According to further information revealed by Tom Henderson (via Insider Gaming), investors associated with Ubisoft are increasingly demanding their share in the recently announced deal with Tencent. The minority shareholder, AJ Investments, along with a growing coalition of shareholders, has allegedly issued an open letter to the Ubisoft board, demanding the convening of an Extraordinary General Meeting (EGM) and taking legal steps to renegotiate the of the agreement with Tencent.
Investors' pressure
The letter that Henderson received calls on the Ubisoft board to organize the aforementioned EGM, which would allow shareholders to vote on two key resolutions related to the agreement with Tencent.
The first option involves renegotiating the agreement and converting it into a direct asset sale to Tencent for at least 4 billion euros. The second resolution concerns the payment of an extraordinary dividend. In the event of the sale of Ubisoft, it would return 23 euros to shareholders for each share, totaling 3 billion euros, while leaving 1 billion euros to cover corporate debt.
In the content of the letter we read:
We are demanding that a French court compel Ubisoft to convene an Extraordinary General Meeting (EGM), giving all shareholders the right to vote on two critical resolutions:
- Renegotiate the Tencent Deal – This transaction must be restructured into a direct asset sale to Tencent for no less than €4 billion, the valuation already accepted by both Tencent and Ubisoft’s board. At the moment, shareholders have no clarity how the deal that was announced last week will eventually benefit shareholders of Ubisoft.
- Distribute an Extraordinary Dividend – Following the sale, Ubisoft shall return €23 per share in cash to shareholders (totaling €3 billion), while preserving €1 billion to cover remaining corporate net debt.
Investors underlined that since the announcement of the agreement with Tencent, Ubisoft's share price has already fallen by over 20%. According to AJ Investments and other shareholders, this is a clear signal that the market doesn't believe in the benefits resulting from this agreement.
Criticism of the transaction
Shareholders also accuse Ubisoft's management of deliberately omitting mandatory procedures and strengthening control over the company by the Guillemot family, which, despite owning less than 10% of the shares, still has a decisive influence on the company's operations.
In the letter we can read:
[…] the proposed deal is deeply flawed, structured to by mandatory public offer rules, and designed to entrench control by the Guillemot family, who now hold less than 10% of the company’s economic interest. […] We believe this is a critical moment for shareholders.
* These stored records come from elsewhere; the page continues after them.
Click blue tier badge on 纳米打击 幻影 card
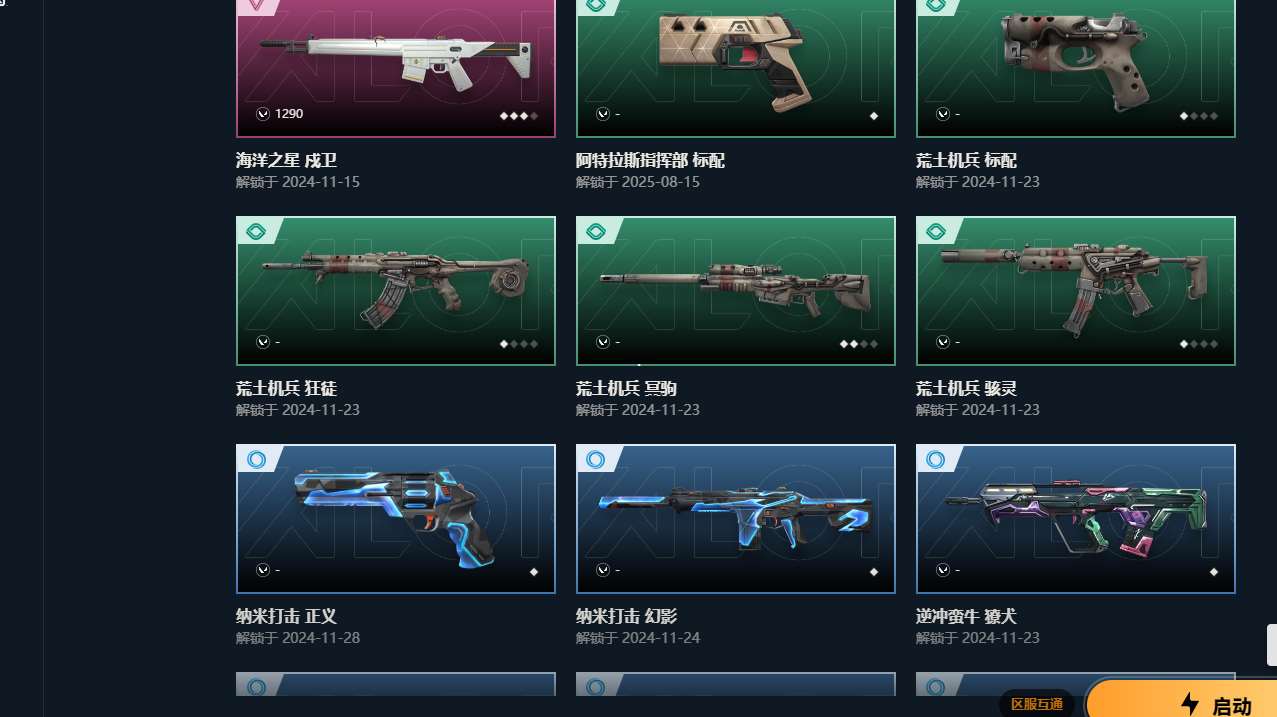Image resolution: width=1277 pixels, height=717 pixels. (x=596, y=460)
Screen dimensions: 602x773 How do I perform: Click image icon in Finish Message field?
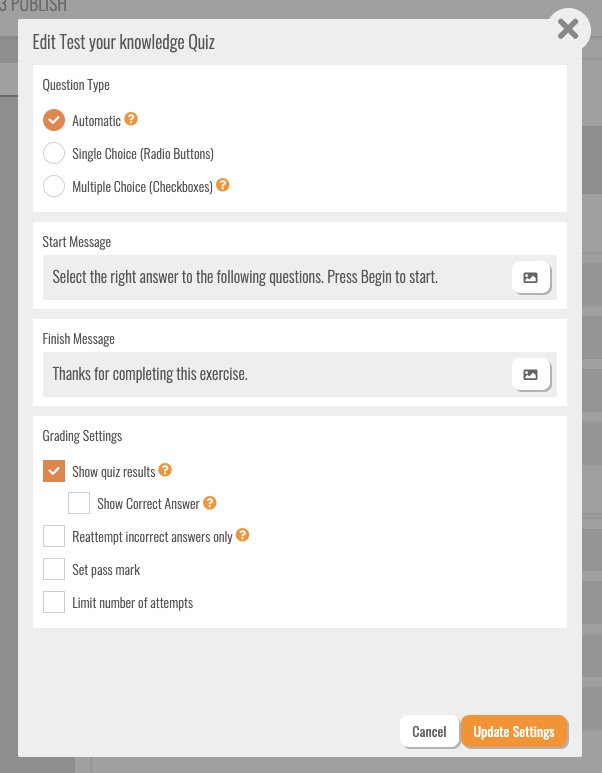[x=530, y=374]
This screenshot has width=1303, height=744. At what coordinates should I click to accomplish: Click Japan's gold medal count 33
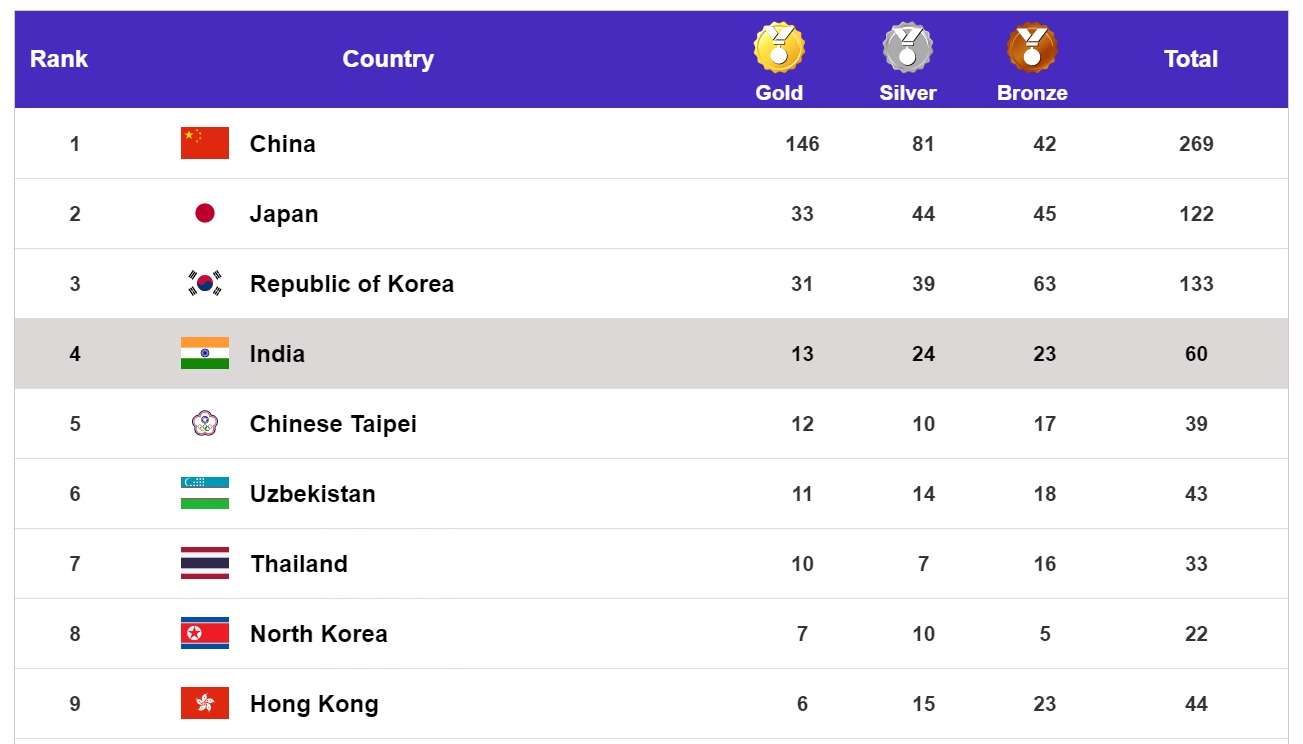coord(802,214)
Without immediate intervention, the company may pursue further asset sales or dilution without delivering value to shareholders.
Investors are also calling for Tencent to be excluded from voting on the transaction because of its direct stake in the negotiation outcome. Furthermore, they seek to restrict the voting rights of Guillemot Brothers Holding concerning shares linked to Tencent.
What's next?
According to Henderson, this is a critical moment for the future of Ubisoft. Shareholders claim that without immediate intervention, the company may make disastrous decisions, and they don't intend to delay any longer.
We suggest that management will explain the benefits of the deal to the shareholders in detail (not 2 A4 pages from where many details are not clear) as the owners of the business and we will have a vote on it. Sell the core IPs to the Tencent as a whole or sell them the 25% stake in a subsidiary that was already announced. Shareholders will choose what they prefer. […] The time to act is today—before the damage becomes irreversible.
At the moment, it is not known whether Ubisoft's management will choose to call an extraordinary meeting or engage in renegotiating the deal. Nevertheless, investor pressure and the stock market situation cast doubt on the future of the company and its key brands.